The title is confusing. Which love are we talking about, and what about it is so impossible? The novel starts off telling the love story of the narrator's parents, which is doomed early on. But the impossibility may lie between Christine (the narrator) and her mother Rachel. Or in the difficult relationship with her mostly absent father.
His family had lived in Paris for generations, in the seventeenth arrondissement, near Parc Monceau; they came from Normandy. In Paris, many had been doctors. They were curious about the world, they had a passion for oysters.

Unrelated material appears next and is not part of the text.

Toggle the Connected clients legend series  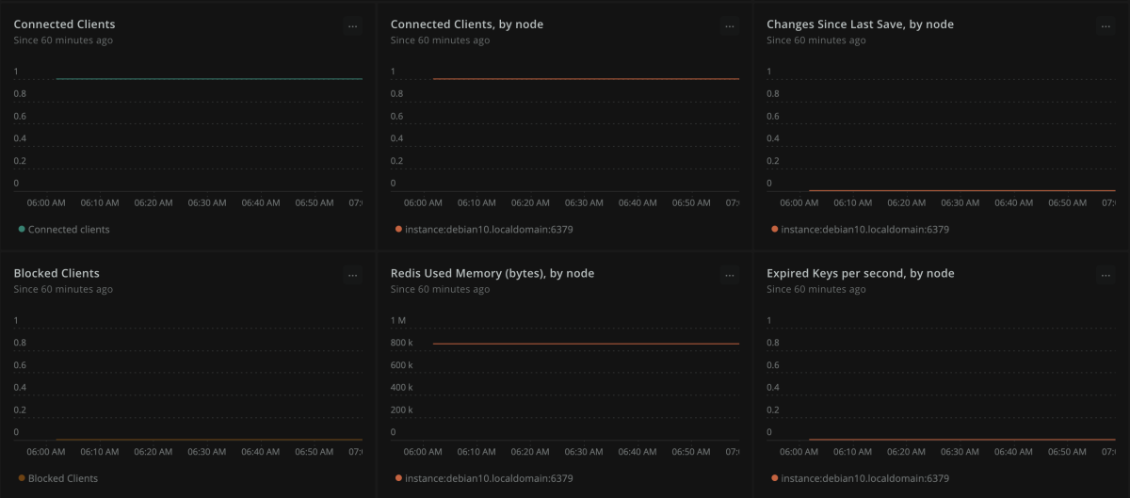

Classism abounds, with Rachel and later Christine aspiring to the kind of life Pierre represented. Everyone is rather selfish and unworthy. Christine was born out of wedlock; while Rachel's outlook seemed rather modern, Pierre's refusal to officially recognize his daughter felt outdated (though likely in keeping with the French laws of the time). This is a suspected work of autofiction; Angot was born in 1959.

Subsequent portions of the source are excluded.